INSTRUÇÕES DA TAREFA. Prossiga com o texto sobre as perdas do cinema em 2014, começando logo após a última frase apresentada.

A cobertura dos red carpets ficou mais chata depois de setembro, com a morte da comediante e apresentadora de TV Joan Rivers no dia 4. Exatamente um mês depois, em 4 de outubro, o Brasil sofre mais uma perda com o falecimento de Hugo Carvana, que será lembrado por sua contribuição no cinema como ator e diretor em filmes como  “Terra em Transe” (1967), “O Dragão da Maldade contra o Santo Guerreiro” (1968), “Toda Nudez Será Castigada” (1973) e “Vai Trabalhar, Vagabundo” (1973). Já em novembro, a grande figura que nos deixou foi Mike Nichols, o versátil diretor de “A Primeira Noite de um Homem” (1967), “The Birdcage – A Gaiola das Loucas” (1996) e “Closer: Perto Demais” (2004).

2014 assustou os fãs de cinema até o último instante. No último dia 18 de dezembro, a atriz Virna Lisi, uma das lendas do cinema italiano, faleceu aos 78 anos. Considerada a Marilyn Monroe da Itália, ela deixou para trás grandes filmes como “…E Napoli canta!” (1953), “Rômulo & Remo” (1961) e “Rainha Margot” (1994). Já neste dia 30, a norte-americana Luise Rainer faleceu com nada menos que 105 anos! Rainer entrou para a história do cinema por ter sido a primeira atriz a ganhar dois Oscar consecutivos, em “Terra dos Deuses” (1936) e “Ziegfeld – O Criador de Estrelas” (1937), além de ser a primeira a ganhar dois Oscars antes dos 30 anos e a primeira a ganhar o prêmio por interpretar um personagem real (com “Ziegfeld…”).

DADOS FORNECIDOS.
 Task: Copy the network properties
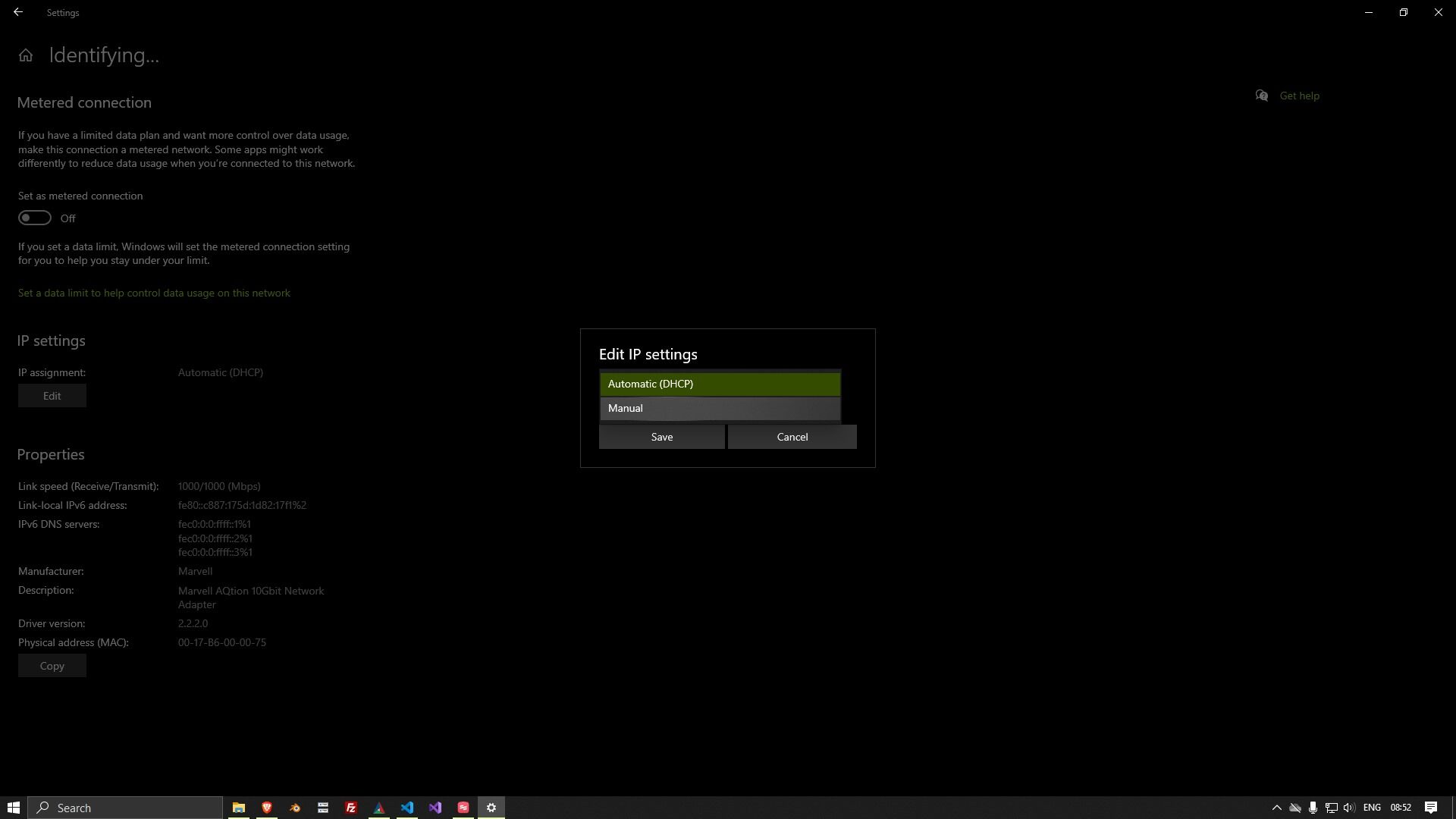pos(52,666)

RESULTADO DO EXERCÍCIO.
A um dia do final do ano, fica o sentimento de que os filmes deixam conosco por muito mais tempo todos esses grandes artistas que 2014 levou, alguns sob circunstâncias tão sombrias. Ao mesmo tempo, ficamos apreensivos para que ninguém mais parta até virarmos a folhinha do calendário, e que 2015 seja mais benevolente para os cinéfilos.